May 18, 2010
Maybe, just maybe, you live on a block of drinking poetry readers. If so, you’re lucky (and maybe sleepy, too, as poetry and drinking combined lead some to stay up all night). If not, or even (and maybe moreso) if so, then I want to let you know about the book that will change your life, and have you drinking and reading poems for days. The trick is (and this is how you can be a trendsetter, instead of a trend follower) that the book isn’t even out yet, but is pre-orderable, so you can be the first person you know to get it. It’s called In Their Cups: An Anthology of Poems About Drinking Places, Drinks, and Drinkers. I’d tell you about it in detail, but A: I edited it, so am bias’d, and B: I want to save some of my gushing for when it comes out proper, and C: the wonderful poet Richard Jackson already said this about it:
“Souls of poets dead and gone,” goes the line from Keats, but AJ Rathbun’s wonderful In Their Cups brings them back, at least for a few more drinks, and we too are invited in.
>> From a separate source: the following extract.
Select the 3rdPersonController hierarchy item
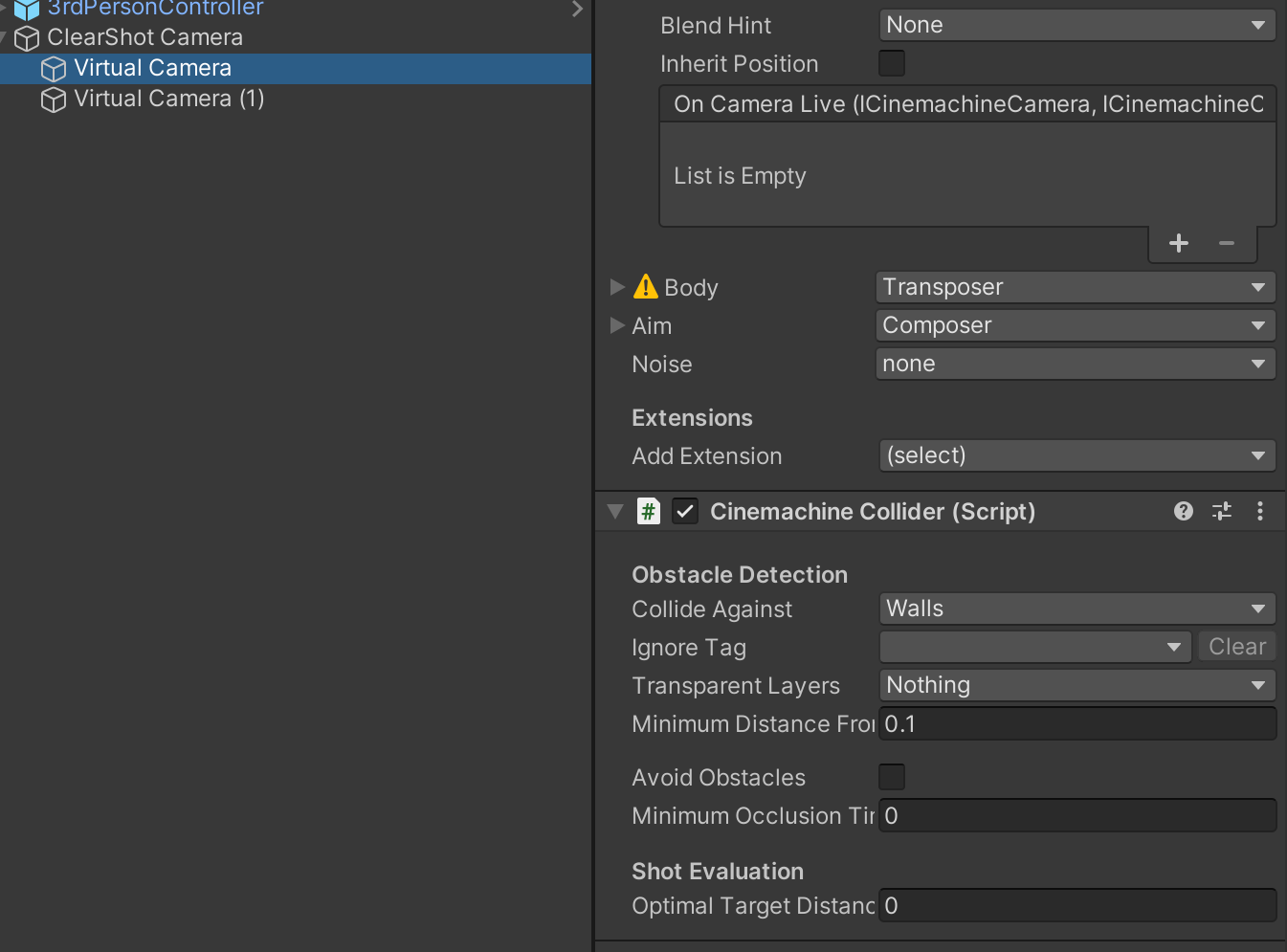 (155, 9)
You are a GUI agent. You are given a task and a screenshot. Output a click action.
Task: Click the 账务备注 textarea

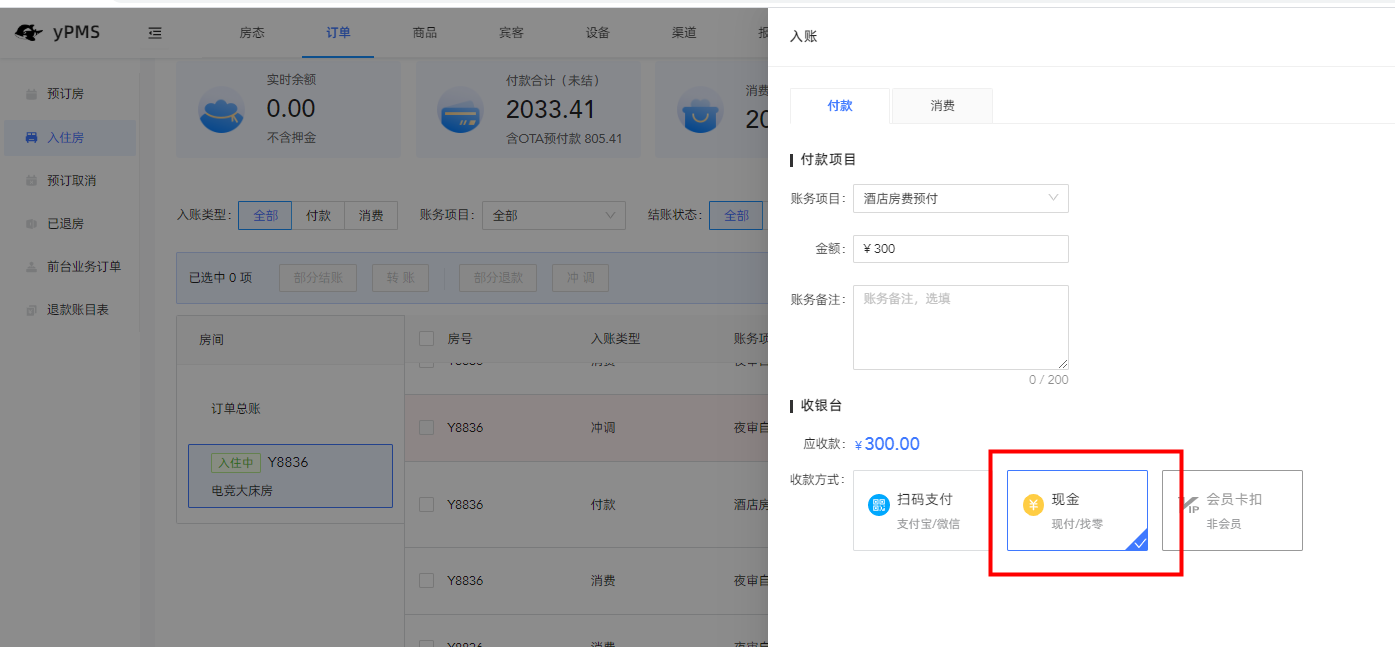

And what company we enjoy: we can imagine classic poets as diverse as Catullus and Du Fu speaking to polar opposite modernists like Cesare Pavese and Appollinaire, perhaps interrupted here and there by diverse contemporary voices such as Mark Halliday and William Olsen. Rathbun has created a unique imaginary world here, adding a couple of his own fine poems to the conversation, where we can hear, with Richard Hugo, the “dusty jukebox crackling” on every page. This is a book you’ll want to raise a glass to.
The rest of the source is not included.